Thomas was greatly interested in Sirius's accounts of his love affairs; about which, by the way, he showed no reticence. To the question, "What is it that attracts you in her?" young Sirius could only reply, "She smells so lovely." Later in life he was able to say more. Some years later I myself discussed the matter with him, and he said, "Of course it's mostly the luscious smell of her. I can't possibly make you understand the power of it, because you humans are so bad at smells. It's as though your noses were not merely feeble but colour-blind. But think of all that your poets have ever said about the delectable curves and colours of the beloved, and how her appearance seems to express a lovely
spirit
(often deceptively), and then imagine the whole thing done in terms of fragrance. Morwen's fragrance when she wants me is like the scent of the morning, with a maddening tang in it for which there are no words. It is the scent of a very gentle and fragrant
spirit
, but unfortunately the spirit of Morwen is nine-tenths asleep, and always will be. But she smells like what she
would
be if she
were
really awake."

"But what about her appearance?" I said. "Doesn't that attract you?" "It attracts
me
a lot," he replied, "but ordinary dogs take little notice of it. With them it's smell that counts, and of course the touch of her, too. But it's the smell that enthrals one, the maddening, stinging, sweet smell, that soaks right through your body, so that you can't think of anything else day or night. But her looks? Yes
I
certainly do care about her looks. She's so sleek and slim and slick. Also her looks help a lot to express the spirit that she
might
have been if she had been properly awake, like me. But then you see
I
have been made to notice appearances so much by being with you sharp-eyed creatures. All the same, even for me her voice is really more important than her looks. She can't talk, of course; but she can say the sweetest, tenderest things with the tone and rhythm of her voice. Of course she doesn't really and clearly
mean
them. She says in her sleep, so to speak, things that she
would
mean if she were awake."

But to return to Sirius's adolescence. Elizabeth had brought up her children in the modern tradition. Living in the country they were bound to learn a bit about sex from watching beasts and birds. But since there was none of the still very common guiltiness attached to sex in their minds, their interest in sex was very desultory, and they took a surprisingly long time to tumble to it. When Sirius achieved his first love affair, the two younger members of the family, who were not yet at boarding school, suspected nothing; but presently he began to talk about it with obvious pride. Elizabeth had to use all her tact and humour to establish the convention that what was perfectly right and proper for Sirius was not to be indulged in by human children until they were grown up; and that anyhow one didn't talk about these things outside the family; and above all, not in Wales. The whole affair, she confessed to Thomas, was really rather awkward, and she only hoped she hadn't done more harm than good.
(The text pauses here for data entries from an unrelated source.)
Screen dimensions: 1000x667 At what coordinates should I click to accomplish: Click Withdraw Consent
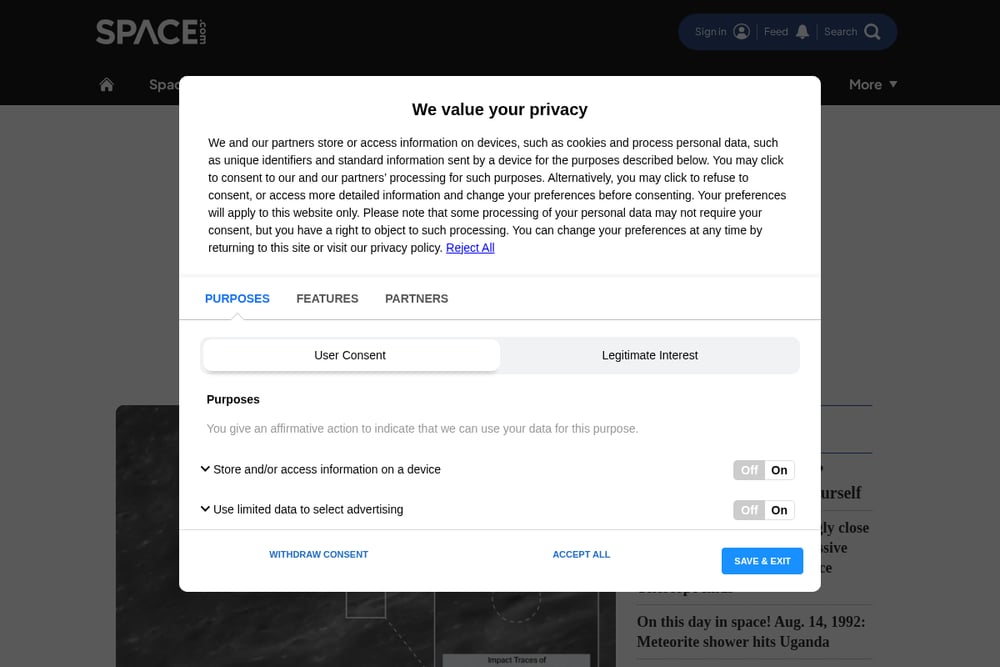pos(318,554)
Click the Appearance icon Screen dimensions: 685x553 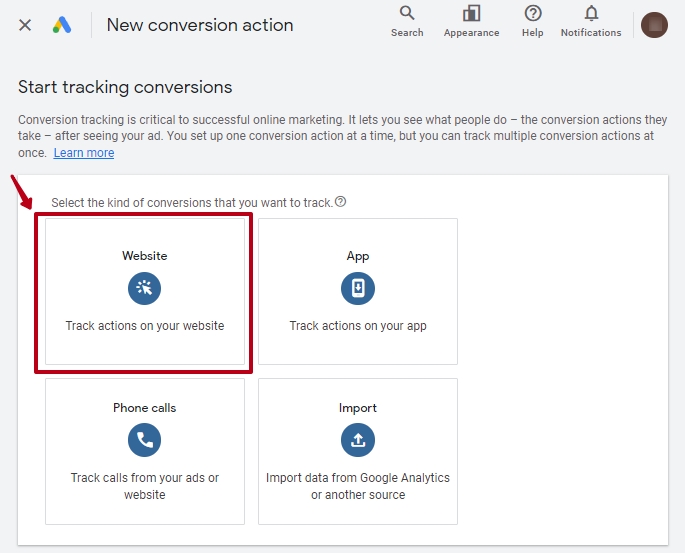(471, 13)

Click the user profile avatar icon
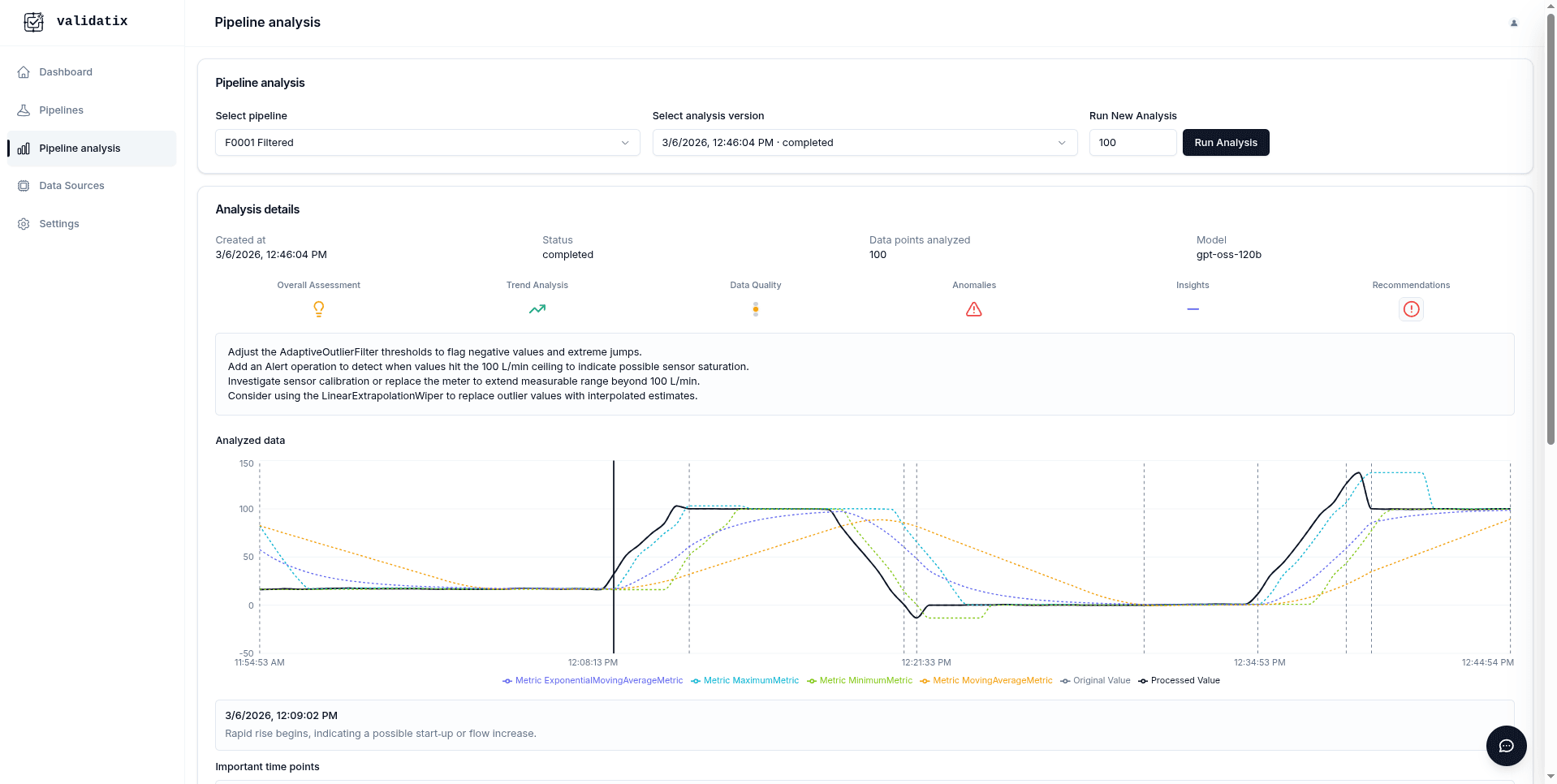click(x=1513, y=23)
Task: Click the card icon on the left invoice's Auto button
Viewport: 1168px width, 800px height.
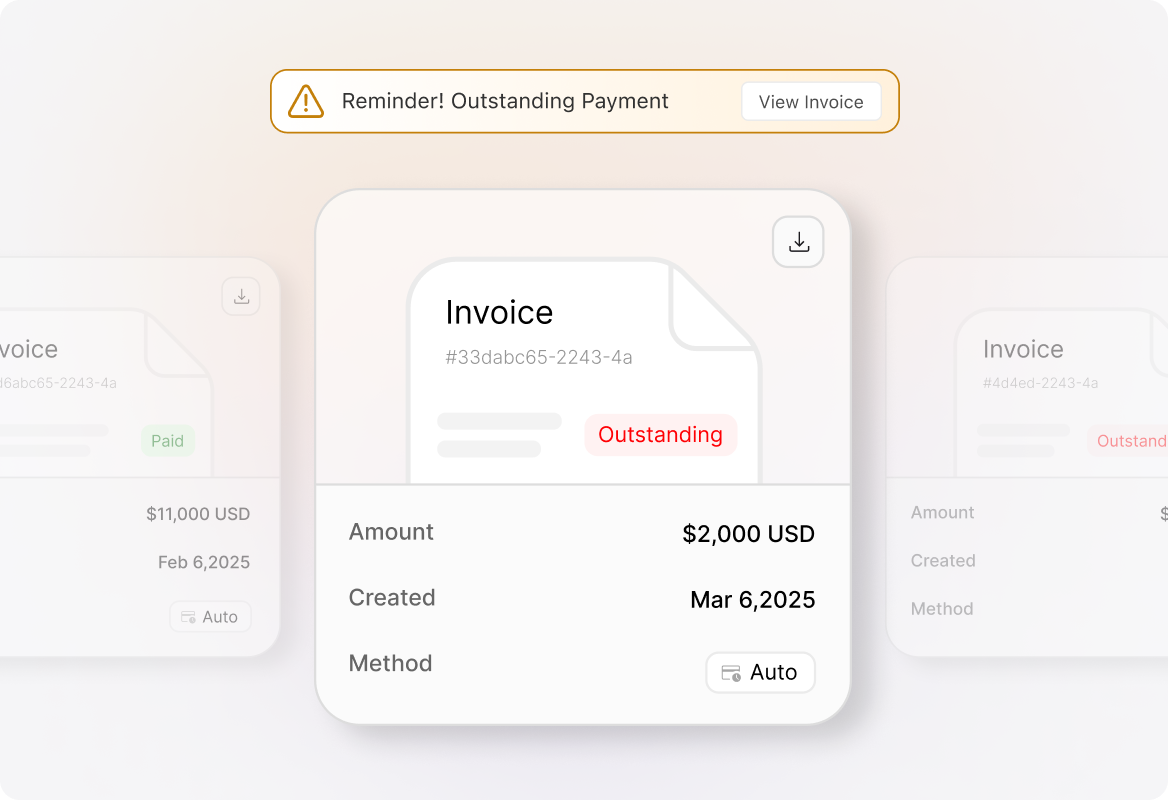Action: coord(186,616)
Plaxy had of course already had numerous childhood romances. Very early in her schooldays she had been violently in love with a little Welsh girl at the village school. Whether this should be regarded as a sexual sentiment or not, it was certainly an obsession. Sirius, for the first time in his life, found himself unwanted. Plaxy suddenly had no time for the games they used to play when school and homework were over; for she had always promised to do something with Gwen. She would not let him come with her when she went out with her friend, for (she said) Gwen would soon find out that Sirius could talk; and it was the whole family's most sacred taboo that outsiders must not discover yet that Sirius was something more than a super-sheep-dog. This was the secret which they had learnt to cherish as a tribal mystery. No one but the six members of the family knew about it, except Kate, who had long ago been accepted into the tribe. The other two members of the domestic staff, Mildred the nursemaid and the local girl, had both been regretfully dismissed in order that the secret might not be endangered. Sirius therefore saw the force of Plaxy's argument; but something in her voice told him that she was glad to have such a plausible excuse for leaving him behind. The sudden loss of Plaxy's companionship and confidence weighed heavily on the puppy. He did nothing but mope about the house and garden waiting for her return. When she arrived he treated her with effusive affection, but in her response there was often a note of absentmindedness or even indifference.

After a while this early romance faded out, and Sirius was reinstated. But other romances followed. When she was twelve Plaxy lost her heart to the local blacksmith's boy, Gwilim, who was eighteen. This was a one-sided affair, and Plaxy saw little of him. She made Sirius her confidant, and he comforted her by protesting that Gwilim must be stupid not to love such a nice girl. Once he said, "Anyhow, Plaxy,
I
love you." She hugged him and said, "Yes, I know, and I love you. But I do love Gwilim. And you see he's my
kind
, and you're not. I love you differently; not less, but differently."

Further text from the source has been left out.